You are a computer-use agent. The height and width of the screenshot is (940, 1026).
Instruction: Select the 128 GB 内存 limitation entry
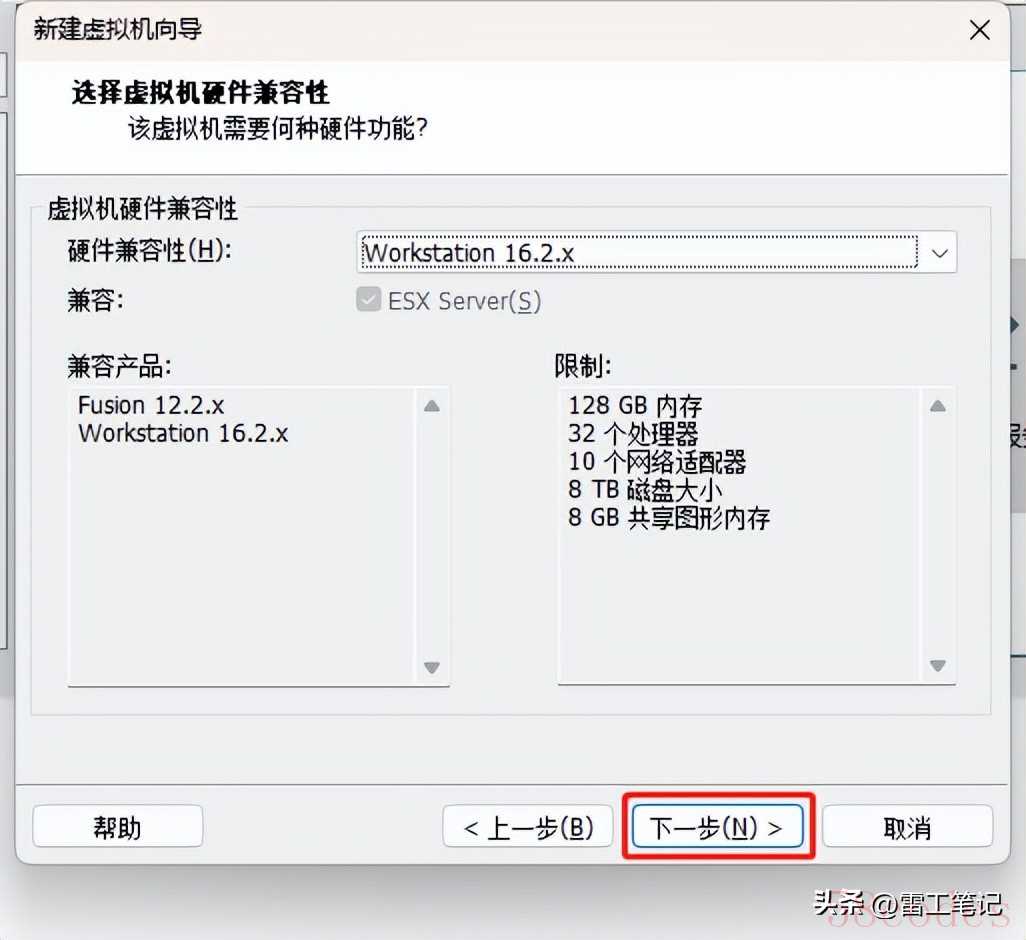pyautogui.click(x=635, y=406)
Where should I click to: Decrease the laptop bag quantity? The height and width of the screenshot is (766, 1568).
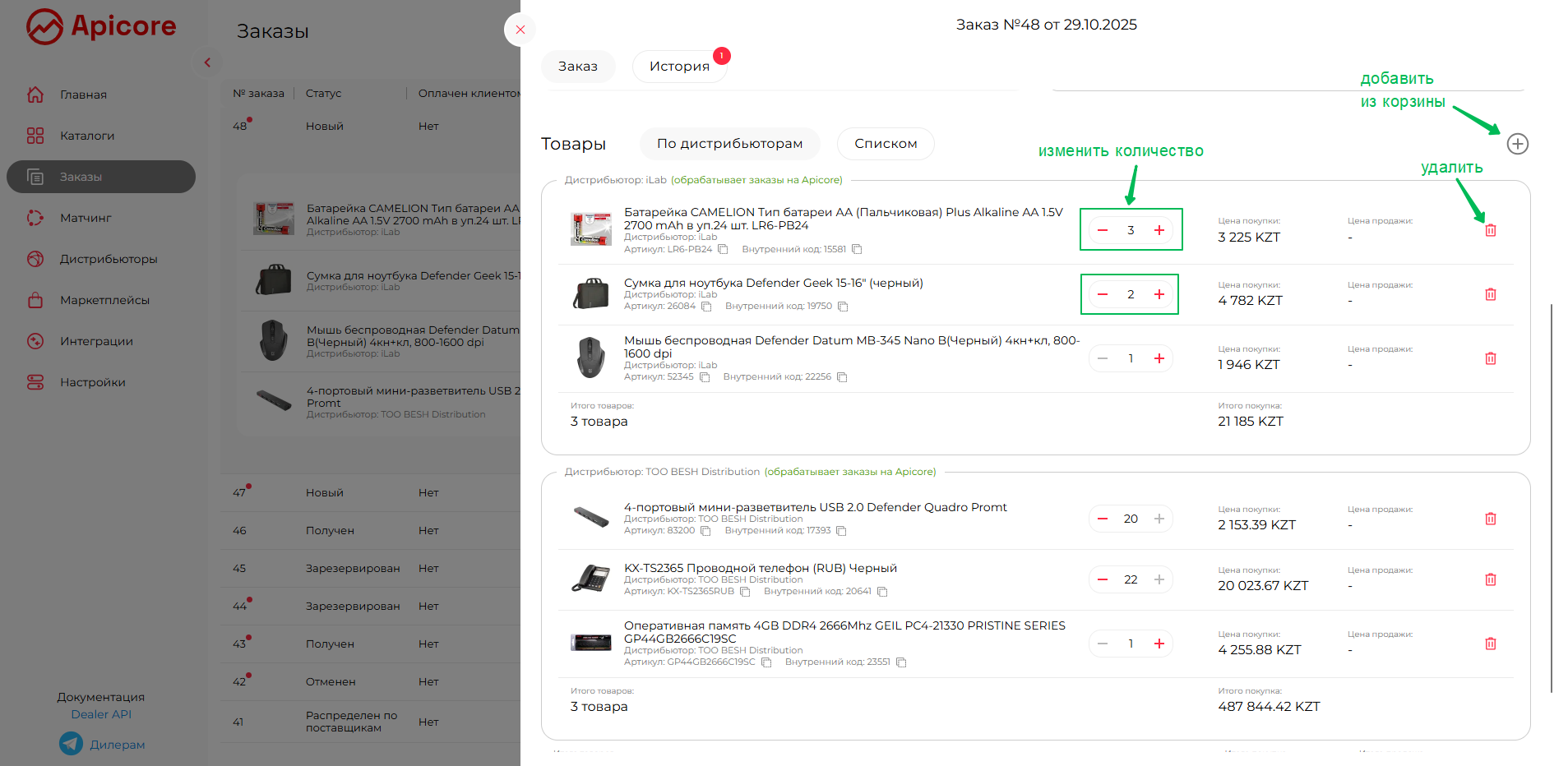pos(1103,294)
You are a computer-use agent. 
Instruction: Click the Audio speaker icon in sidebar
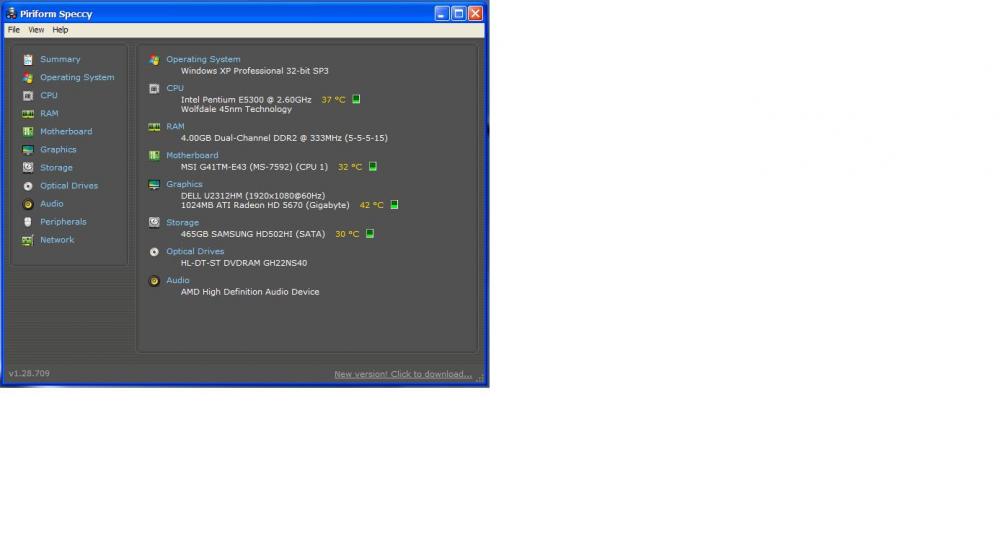(x=28, y=204)
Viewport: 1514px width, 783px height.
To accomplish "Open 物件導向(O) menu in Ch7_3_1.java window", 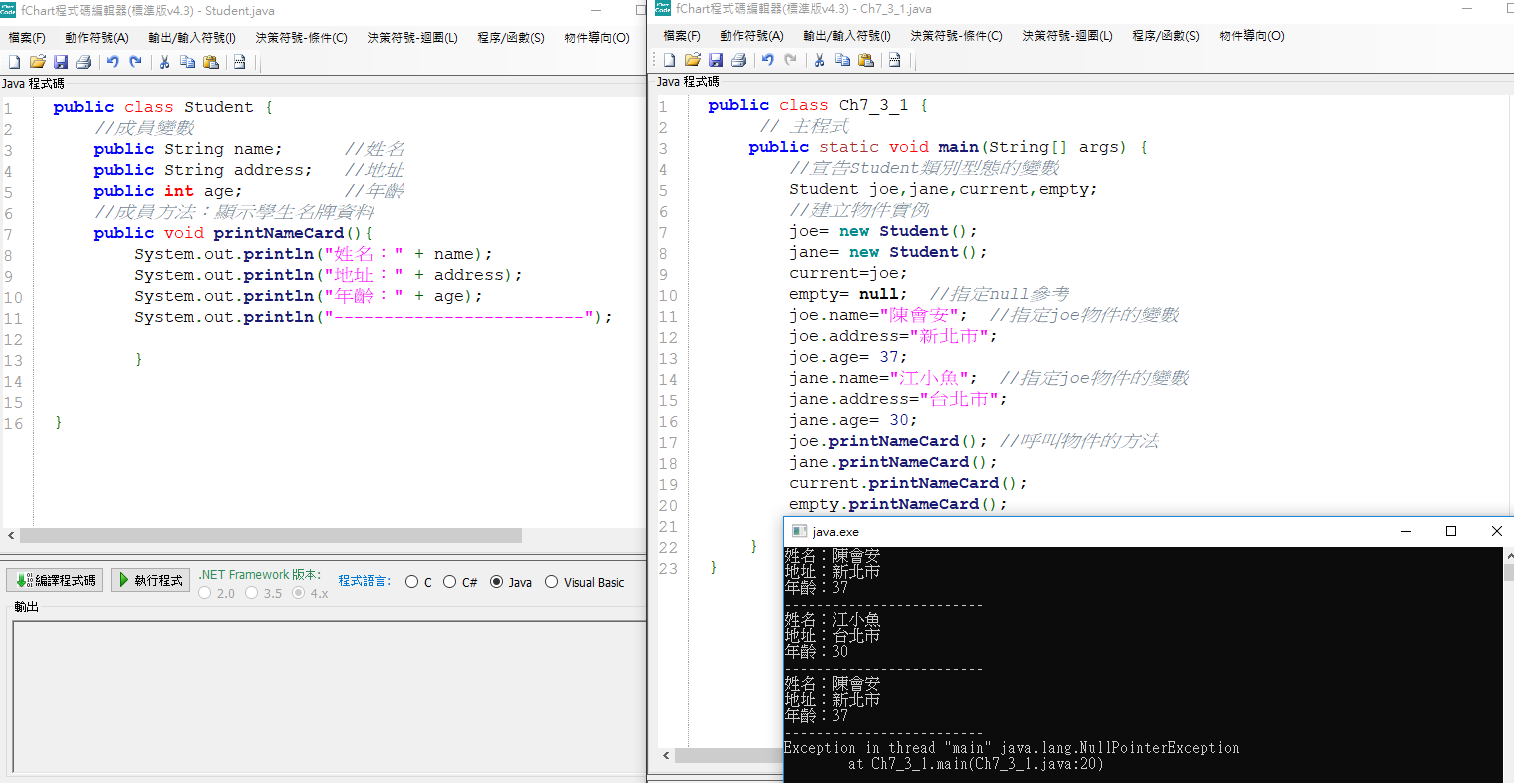I will point(1251,36).
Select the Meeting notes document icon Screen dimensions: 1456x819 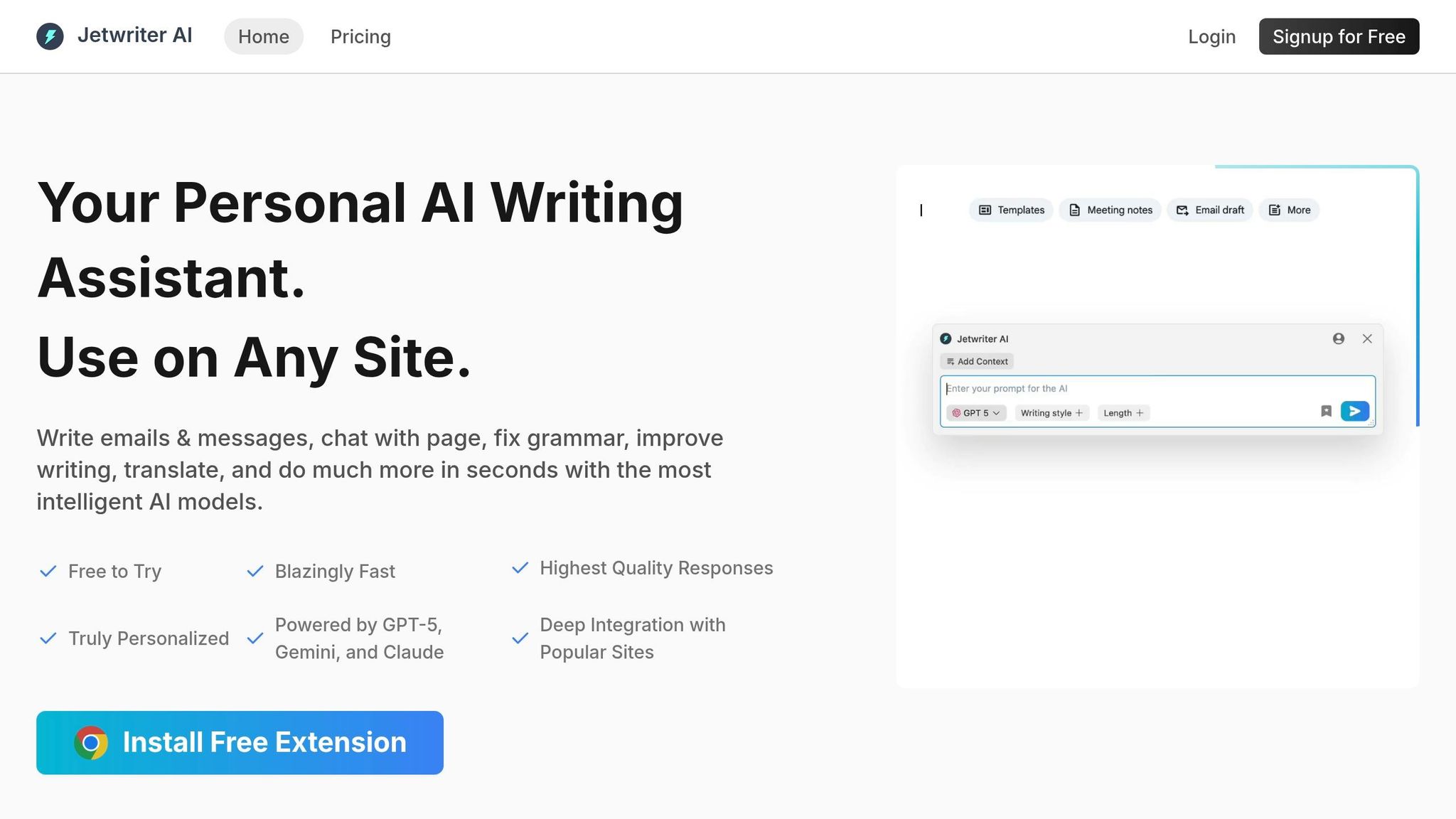click(1074, 210)
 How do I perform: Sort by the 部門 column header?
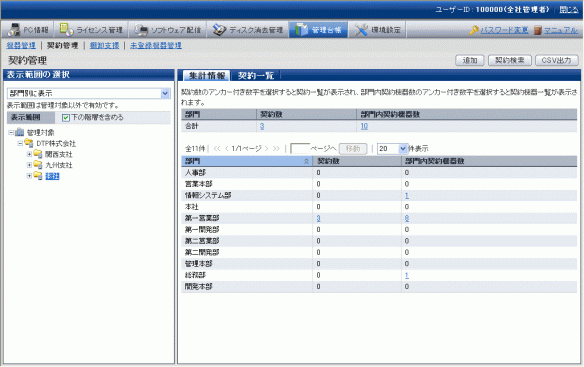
------------------------------------
> **Instructions for the task**: Find the word "computer" in the data and show each line that holds it.

> **Task response**:
You are a computer-use agent. The height and width of the screenshot is (940, 1026).
You are a computer-use agent. 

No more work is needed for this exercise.